▸ **PROBLEM STATEMENT**
Which of the lines below include the word "dropdown"? Pull each one out.

▸ **DATA EXTRACT**
»»
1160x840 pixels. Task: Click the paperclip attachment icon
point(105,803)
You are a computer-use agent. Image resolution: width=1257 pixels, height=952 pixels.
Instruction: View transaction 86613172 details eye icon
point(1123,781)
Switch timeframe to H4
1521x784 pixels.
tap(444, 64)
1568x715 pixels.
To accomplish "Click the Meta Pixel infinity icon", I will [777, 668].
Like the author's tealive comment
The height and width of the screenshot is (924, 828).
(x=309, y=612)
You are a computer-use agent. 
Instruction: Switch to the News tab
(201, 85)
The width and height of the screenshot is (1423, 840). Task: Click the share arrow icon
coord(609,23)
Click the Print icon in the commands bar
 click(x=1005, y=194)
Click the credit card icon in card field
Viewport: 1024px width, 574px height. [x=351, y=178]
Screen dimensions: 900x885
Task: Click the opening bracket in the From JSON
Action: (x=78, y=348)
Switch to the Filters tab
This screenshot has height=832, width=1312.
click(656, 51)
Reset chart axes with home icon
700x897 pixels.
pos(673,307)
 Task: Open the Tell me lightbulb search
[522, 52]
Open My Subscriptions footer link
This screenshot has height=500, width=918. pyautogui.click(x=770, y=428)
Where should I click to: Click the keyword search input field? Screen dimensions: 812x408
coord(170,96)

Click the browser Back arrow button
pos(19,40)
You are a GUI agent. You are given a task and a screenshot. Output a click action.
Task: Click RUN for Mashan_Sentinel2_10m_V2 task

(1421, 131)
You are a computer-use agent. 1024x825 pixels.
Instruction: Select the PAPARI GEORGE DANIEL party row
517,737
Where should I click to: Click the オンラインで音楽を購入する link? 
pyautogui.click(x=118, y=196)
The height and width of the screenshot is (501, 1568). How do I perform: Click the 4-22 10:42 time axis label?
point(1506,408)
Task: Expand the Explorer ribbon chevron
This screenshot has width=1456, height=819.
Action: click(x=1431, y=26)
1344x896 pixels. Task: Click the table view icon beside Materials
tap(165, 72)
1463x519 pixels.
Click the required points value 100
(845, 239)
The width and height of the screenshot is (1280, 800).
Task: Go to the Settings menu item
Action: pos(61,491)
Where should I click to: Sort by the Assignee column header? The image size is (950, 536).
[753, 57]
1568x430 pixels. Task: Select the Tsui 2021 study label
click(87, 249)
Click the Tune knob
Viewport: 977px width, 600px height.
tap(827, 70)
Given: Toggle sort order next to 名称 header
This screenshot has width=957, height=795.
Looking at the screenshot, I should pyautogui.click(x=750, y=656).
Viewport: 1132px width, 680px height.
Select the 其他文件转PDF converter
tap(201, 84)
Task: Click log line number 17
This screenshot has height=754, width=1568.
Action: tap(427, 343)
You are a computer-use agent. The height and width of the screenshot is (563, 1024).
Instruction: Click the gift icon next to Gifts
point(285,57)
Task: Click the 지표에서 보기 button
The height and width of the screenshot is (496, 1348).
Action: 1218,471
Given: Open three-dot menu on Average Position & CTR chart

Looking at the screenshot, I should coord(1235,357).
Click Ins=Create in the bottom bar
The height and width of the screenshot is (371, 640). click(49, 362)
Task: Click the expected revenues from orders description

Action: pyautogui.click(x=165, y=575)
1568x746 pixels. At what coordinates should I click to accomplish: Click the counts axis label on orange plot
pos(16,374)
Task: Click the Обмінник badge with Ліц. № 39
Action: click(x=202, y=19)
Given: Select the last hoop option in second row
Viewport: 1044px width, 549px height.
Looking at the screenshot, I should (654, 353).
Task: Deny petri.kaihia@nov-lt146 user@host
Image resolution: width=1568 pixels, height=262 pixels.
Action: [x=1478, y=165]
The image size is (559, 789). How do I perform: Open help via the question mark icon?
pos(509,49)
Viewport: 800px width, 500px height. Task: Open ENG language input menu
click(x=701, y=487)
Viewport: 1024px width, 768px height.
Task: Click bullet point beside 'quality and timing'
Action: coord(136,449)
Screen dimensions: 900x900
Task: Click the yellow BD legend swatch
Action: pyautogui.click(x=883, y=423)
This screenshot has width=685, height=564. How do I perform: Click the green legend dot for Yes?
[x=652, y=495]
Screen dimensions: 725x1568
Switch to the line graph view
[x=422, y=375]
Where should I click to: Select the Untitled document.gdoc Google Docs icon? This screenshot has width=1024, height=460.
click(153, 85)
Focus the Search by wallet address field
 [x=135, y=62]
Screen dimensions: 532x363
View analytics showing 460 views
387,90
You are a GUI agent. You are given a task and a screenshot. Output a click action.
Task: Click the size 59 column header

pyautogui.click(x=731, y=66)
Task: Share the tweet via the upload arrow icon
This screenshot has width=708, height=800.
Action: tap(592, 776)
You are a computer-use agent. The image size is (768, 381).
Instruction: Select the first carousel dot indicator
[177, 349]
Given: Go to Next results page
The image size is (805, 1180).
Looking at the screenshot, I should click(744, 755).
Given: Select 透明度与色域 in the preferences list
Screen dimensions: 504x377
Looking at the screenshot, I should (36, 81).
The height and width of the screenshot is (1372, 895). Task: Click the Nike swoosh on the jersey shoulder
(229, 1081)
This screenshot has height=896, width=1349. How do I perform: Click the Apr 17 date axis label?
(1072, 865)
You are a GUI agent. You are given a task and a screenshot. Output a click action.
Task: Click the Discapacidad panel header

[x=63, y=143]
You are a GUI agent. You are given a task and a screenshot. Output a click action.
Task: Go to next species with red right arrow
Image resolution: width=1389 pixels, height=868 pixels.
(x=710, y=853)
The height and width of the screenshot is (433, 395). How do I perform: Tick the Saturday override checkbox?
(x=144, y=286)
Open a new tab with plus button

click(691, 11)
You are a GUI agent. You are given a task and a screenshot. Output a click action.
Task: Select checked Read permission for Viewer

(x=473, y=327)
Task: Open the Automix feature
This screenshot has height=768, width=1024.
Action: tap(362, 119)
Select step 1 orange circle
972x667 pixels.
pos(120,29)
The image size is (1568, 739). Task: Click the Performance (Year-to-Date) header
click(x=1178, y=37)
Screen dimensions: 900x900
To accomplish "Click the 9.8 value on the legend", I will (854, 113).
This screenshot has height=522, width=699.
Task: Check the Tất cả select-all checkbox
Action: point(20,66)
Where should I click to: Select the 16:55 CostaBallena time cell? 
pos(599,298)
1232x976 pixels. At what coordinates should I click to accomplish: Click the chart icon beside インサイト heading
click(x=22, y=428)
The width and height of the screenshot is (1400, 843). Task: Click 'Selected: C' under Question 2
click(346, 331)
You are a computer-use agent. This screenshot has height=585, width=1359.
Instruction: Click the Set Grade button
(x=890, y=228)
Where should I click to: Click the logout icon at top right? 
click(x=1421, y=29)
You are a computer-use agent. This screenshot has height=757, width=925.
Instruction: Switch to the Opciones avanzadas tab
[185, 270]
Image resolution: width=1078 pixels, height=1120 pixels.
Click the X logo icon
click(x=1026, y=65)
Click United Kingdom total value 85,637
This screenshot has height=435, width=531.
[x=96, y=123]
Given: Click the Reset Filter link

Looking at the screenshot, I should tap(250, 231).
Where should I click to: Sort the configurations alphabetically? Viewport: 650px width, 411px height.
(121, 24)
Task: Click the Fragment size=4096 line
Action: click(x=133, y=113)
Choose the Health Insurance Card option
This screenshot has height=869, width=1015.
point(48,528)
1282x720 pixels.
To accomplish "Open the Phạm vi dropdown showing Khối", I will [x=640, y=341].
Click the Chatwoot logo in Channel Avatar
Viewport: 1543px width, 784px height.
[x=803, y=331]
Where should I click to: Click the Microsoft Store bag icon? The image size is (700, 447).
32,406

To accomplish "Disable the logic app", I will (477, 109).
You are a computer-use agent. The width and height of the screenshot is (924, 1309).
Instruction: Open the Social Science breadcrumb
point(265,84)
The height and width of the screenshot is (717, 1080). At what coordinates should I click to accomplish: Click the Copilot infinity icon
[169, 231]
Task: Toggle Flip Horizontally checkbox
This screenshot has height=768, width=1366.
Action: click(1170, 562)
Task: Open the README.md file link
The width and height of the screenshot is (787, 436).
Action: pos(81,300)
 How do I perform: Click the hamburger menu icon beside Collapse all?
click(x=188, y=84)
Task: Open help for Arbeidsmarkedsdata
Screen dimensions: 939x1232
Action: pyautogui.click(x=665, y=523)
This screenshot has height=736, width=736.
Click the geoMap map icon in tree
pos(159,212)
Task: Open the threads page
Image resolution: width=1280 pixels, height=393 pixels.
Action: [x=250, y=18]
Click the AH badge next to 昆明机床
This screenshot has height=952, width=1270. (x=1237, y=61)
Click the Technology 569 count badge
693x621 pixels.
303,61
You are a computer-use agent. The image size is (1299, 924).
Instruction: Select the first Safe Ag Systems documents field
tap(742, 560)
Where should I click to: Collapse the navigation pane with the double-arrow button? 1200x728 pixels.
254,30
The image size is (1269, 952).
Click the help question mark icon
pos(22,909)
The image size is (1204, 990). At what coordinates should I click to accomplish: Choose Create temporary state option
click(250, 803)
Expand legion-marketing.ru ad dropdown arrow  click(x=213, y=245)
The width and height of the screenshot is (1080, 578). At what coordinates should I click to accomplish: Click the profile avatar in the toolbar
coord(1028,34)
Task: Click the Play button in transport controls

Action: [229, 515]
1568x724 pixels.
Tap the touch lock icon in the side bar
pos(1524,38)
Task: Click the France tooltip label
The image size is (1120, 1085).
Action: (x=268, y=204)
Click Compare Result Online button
««
▸ **ANSWER TO THIS PROBLEM**
To accomplish "Open the Phạm vi dropdown showing Khối", I will [x=640, y=341].
Expand legion-marketing.ru ad dropdown arrow  click(x=213, y=245)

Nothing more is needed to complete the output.